Ce n’est pas un mince défi que de résister sur tous les fronts contre la rupture programmée des liens sociaux émancipateurs dont fait partie le lien pédagogique essentiel à la mission de l’école.

Laurence De Cock

Une première version de ce texte est parue, sous le titre « Brèves réflexions sur le lien pédagogique », au Café pédagogique, le 5 décembre 2023.
De la même autrice sur ces sujets, derniers livres parus, École publique et émancipation sociale et Une journée fasciste.

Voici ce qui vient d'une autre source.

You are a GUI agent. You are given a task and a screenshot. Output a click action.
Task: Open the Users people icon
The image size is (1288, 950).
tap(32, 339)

Célestin et Élise Freinet, pédagogues et militants (Agone, 2021 et 2023).

Notes
  • 1.

    Christine Tournadre, Le Collège de monsieur Paty, Galaxie Productions / France 2 (FR2), 2013.

  • 2.

    Jacques Rancière, Le Maître ignorant, Fayard, 1987.

  • 3.

    Paulo Freire, La Pédagogie des opprimés [1968], Agone, 2023.

  • 4.

    Écouter Stéphane Pair, « “La plupart des collègues s'autocensurent” : comment les “Parents vigilants”, créés par Eric Zemmour, mettent sous pression des professeurs », enquête FranceInfo, 3 octobre 2023.